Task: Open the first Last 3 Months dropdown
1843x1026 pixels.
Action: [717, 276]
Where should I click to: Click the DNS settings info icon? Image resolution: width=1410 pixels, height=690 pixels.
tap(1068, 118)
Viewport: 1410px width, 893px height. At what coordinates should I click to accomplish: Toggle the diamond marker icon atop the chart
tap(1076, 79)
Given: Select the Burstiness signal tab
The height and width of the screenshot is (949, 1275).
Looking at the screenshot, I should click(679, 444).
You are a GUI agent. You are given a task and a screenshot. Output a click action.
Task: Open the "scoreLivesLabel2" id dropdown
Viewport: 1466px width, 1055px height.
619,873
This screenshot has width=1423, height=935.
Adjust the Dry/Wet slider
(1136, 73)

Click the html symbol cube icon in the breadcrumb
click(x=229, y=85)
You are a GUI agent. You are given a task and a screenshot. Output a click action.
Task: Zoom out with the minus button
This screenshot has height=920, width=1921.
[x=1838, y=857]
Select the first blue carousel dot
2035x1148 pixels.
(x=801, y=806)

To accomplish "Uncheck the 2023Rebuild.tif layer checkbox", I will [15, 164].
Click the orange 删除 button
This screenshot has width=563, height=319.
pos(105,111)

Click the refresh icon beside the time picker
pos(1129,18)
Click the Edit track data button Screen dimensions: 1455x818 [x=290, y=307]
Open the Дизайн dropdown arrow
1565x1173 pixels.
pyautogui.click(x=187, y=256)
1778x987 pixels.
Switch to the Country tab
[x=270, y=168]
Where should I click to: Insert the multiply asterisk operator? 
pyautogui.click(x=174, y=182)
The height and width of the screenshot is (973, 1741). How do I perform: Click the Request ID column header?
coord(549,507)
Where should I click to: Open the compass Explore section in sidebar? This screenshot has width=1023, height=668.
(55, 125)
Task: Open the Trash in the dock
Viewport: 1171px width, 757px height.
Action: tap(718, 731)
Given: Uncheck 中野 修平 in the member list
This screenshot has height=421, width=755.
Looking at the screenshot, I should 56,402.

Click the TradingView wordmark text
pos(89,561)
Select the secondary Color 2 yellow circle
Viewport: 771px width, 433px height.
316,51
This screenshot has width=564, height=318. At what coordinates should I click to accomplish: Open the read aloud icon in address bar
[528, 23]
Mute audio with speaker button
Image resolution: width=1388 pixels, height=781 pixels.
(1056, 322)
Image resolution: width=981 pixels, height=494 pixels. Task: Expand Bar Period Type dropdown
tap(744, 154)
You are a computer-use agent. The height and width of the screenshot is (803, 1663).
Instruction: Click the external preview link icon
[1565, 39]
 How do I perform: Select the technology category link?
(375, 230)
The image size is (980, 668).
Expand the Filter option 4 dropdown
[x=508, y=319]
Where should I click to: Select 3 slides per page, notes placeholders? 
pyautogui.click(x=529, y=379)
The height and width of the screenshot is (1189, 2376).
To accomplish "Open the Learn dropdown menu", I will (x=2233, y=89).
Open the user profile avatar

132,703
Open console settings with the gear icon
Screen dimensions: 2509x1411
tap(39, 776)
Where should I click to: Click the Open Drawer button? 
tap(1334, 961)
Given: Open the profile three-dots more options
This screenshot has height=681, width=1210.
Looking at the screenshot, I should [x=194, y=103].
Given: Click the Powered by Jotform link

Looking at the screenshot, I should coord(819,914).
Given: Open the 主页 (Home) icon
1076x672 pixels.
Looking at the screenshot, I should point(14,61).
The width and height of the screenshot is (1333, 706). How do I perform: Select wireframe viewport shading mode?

━━━━━━━━━━

> [Aim of the exercise] The whole of the data is to be copied out word for word.

> [Answer box]
Task: Open the first Last 3 Months dropdown
1843x1026 pixels.
Action: [717, 276]
Where should I click to: Click the DNS settings info icon? Image resolution: width=1410 pixels, height=690 pixels.
tap(1068, 118)
Viewport: 1410px width, 893px height. At what coordinates should I click to accomplish: Toggle the diamond marker icon atop the chart
tap(1076, 79)
Given: Select the Burstiness signal tab
The height and width of the screenshot is (949, 1275).
Looking at the screenshot, I should click(679, 444).
You are a GUI agent. You are given a task and a screenshot. Output a click action.
Task: Open the "scoreLivesLabel2" id dropdown
Viewport: 1466px width, 1055px height.
619,873
This screenshot has width=1423, height=935.
Adjust the Dry/Wet slider
(1136, 73)

Click the html symbol cube icon in the breadcrumb
click(x=229, y=85)
You are a GUI agent. You are given a task and a screenshot. Output a click action.
Task: Zoom out with the minus button
This screenshot has height=920, width=1921.
[x=1838, y=857]
Select the first blue carousel dot
2035x1148 pixels.
(x=801, y=806)

To accomplish "Uncheck the 2023Rebuild.tif layer checkbox", I will [15, 164].
Click the orange 删除 button
This screenshot has width=563, height=319.
pos(105,111)

Click the refresh icon beside the time picker
pos(1129,18)
Click the Edit track data button Screen dimensions: 1455x818 [x=290, y=307]
Open the Дизайн dropdown arrow
1565x1173 pixels.
pyautogui.click(x=187, y=256)
1778x987 pixels.
Switch to the Country tab
[x=270, y=168]
Where should I click to: Insert the multiply asterisk operator? 
pyautogui.click(x=174, y=182)
The height and width of the screenshot is (973, 1741). How do I perform: Click the Request ID column header?
coord(549,507)
Where should I click to: Open the compass Explore section in sidebar? This screenshot has width=1023, height=668.
(55, 125)
Task: Open the Trash in the dock
Viewport: 1171px width, 757px height.
Action: tap(718, 731)
Given: Uncheck 中野 修平 in the member list
This screenshot has height=421, width=755.
Looking at the screenshot, I should 56,402.

Click the TradingView wordmark text
pos(89,561)
Select the secondary Color 2 yellow circle
Viewport: 771px width, 433px height.
316,51
This screenshot has width=564, height=318. At what coordinates should I click to accomplish: Open the read aloud icon in address bar
[528, 23]
Mute audio with speaker button
Image resolution: width=1388 pixels, height=781 pixels.
(1056, 322)
Image resolution: width=981 pixels, height=494 pixels. Task: Expand Bar Period Type dropdown
tap(744, 154)
You are a computer-use agent. The height and width of the screenshot is (803, 1663).
Instruction: Click the external preview link icon
[1565, 39]
 How do I perform: Select the technology category link?
(375, 230)
The image size is (980, 668).
Expand the Filter option 4 dropdown
[x=508, y=319]
Where should I click to: Select 3 slides per page, notes placeholders? 
pyautogui.click(x=529, y=379)
The height and width of the screenshot is (1189, 2376).
To accomplish "Open the Learn dropdown menu", I will (x=2233, y=89).
Open the user profile avatar

132,703
Open console settings with the gear icon
Screen dimensions: 2509x1411
tap(39, 776)
Where should I click to: Click the Open Drawer button? 
tap(1334, 961)
Given: Open the profile three-dots more options
This screenshot has height=681, width=1210.
Looking at the screenshot, I should [x=194, y=103].
Given: Click the Powered by Jotform link

Looking at the screenshot, I should coord(819,914).
Given: Open the 主页 (Home) icon
1076x672 pixels.
Looking at the screenshot, I should point(14,61).
The width and height of the screenshot is (1333, 706). How do I perform: Select wireframe viewport shading mode?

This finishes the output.